# nouvelle application remote



## ipascm (29 Juin 2009)

bonjour à tous.

possedant, une apple TV (mise à jour, non hackée) et un ipod touch de première génération (pas de os3.0), 

avez vous des retours d'experience sur la nouvelle version application remote. (qui demande l'achat de l'os 3.0...evidemment)?

L'idée étant de savoir si cette application est plus stable et plus réactive que la remote précédente.

Merci par avance


----------



## pim (29 Juin 2009)

Bonjour,

Je n'ai constaté aucune différence : stabilité parfaite, réactivité correcte - peut être un très très léger gain quand il s'agit de découvrir l'Apple TV en WiFi, mais rien de notable par rapport à la version précédente.


----------



## ipascm (29 Juin 2009)

merci pour la réponse,

Aez vous des problèmes de connexion réseau avec votre apple TV, la mienne se déconnecte (du moins perd les preférences réseau en permanence)?

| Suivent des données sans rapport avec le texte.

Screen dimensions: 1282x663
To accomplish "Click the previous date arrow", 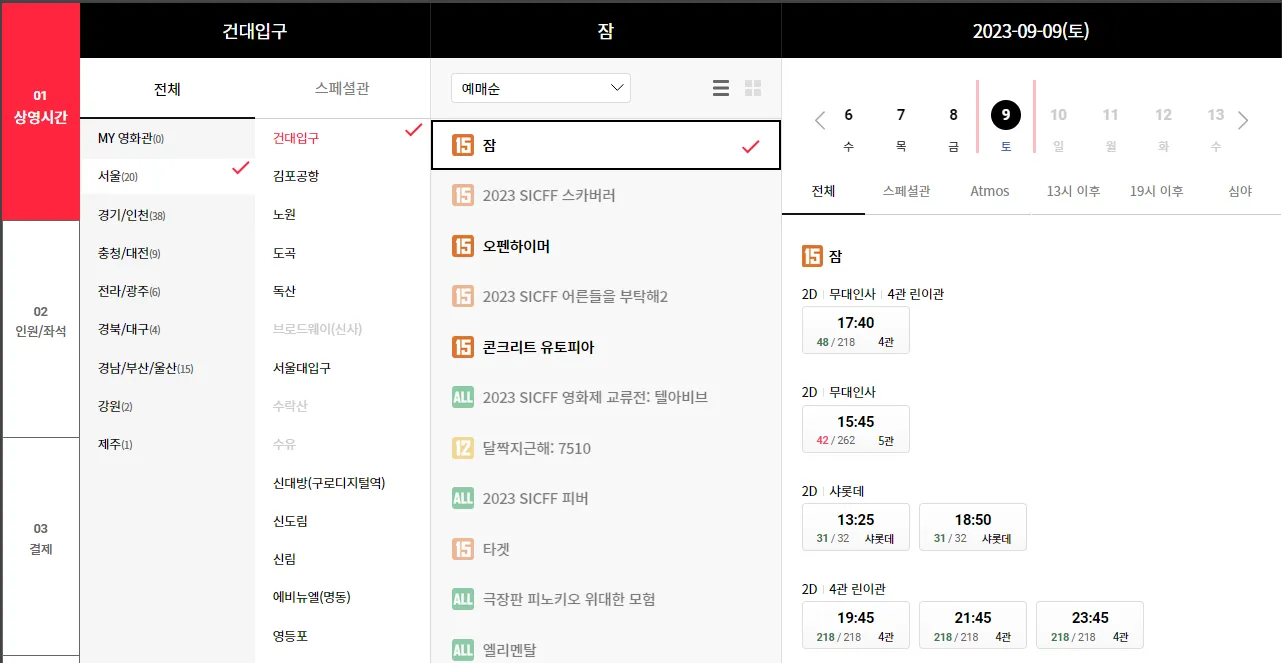I will coord(820,120).

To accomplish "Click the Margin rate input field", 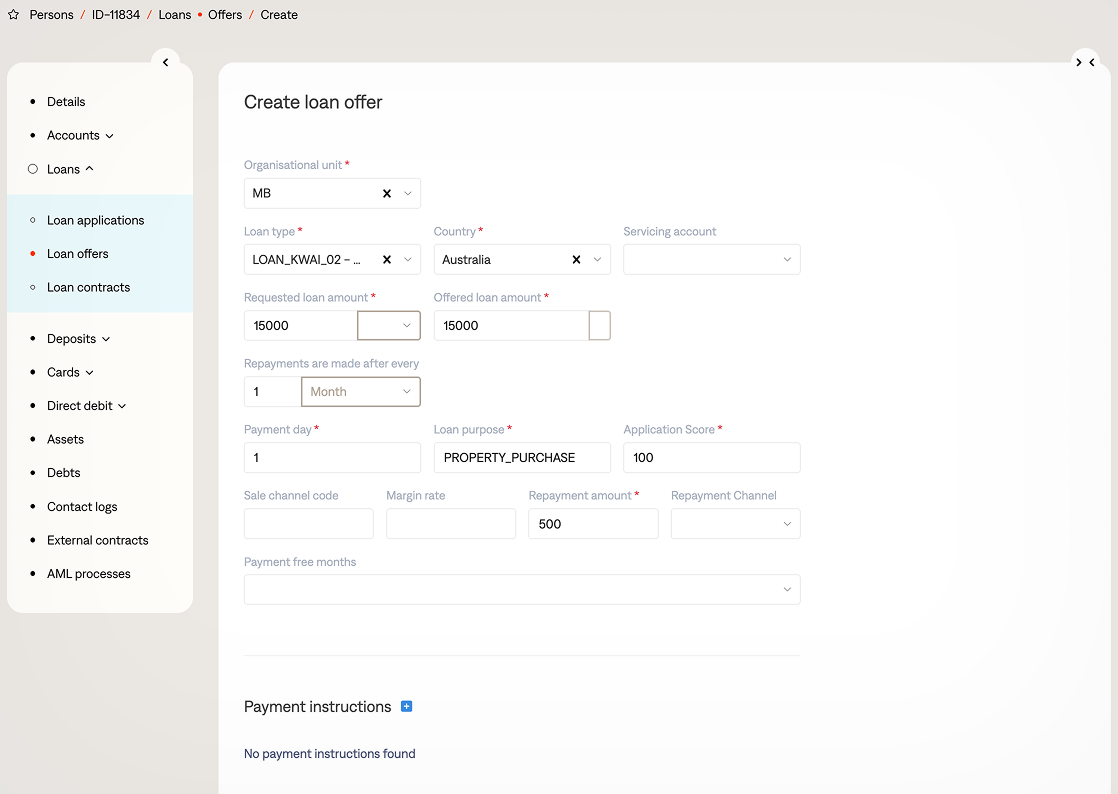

du coup et cela est peut etre lié, mais l'application remote était assez instable sur mon touch V1.


----------



## pim (1 Juillet 2009)

Non, je n'ai pas de problème de réseau ; j'ai en revanche un problème d'autorisation, l'Apple TV a la sale manie de perdre les autorisations sur les morceaux iTunes avec DMR - du coup elle tente une connexion à l'iTunes Music Store, laquelle échoue car j'ai des problèmes avec mon modem internet ces derniers temps. Pour régler cela je suis obliger de faire une synchro sous iTunes - ce problème n'a rien à voir avec le votre, mais démontre que l'Apple TV ne peut pas se passer de iTunes et/ou de connexion internet trop longtemps, en tout cas si on a acheté ces fichus morceaux de musique et vidéo avec DMR.


----------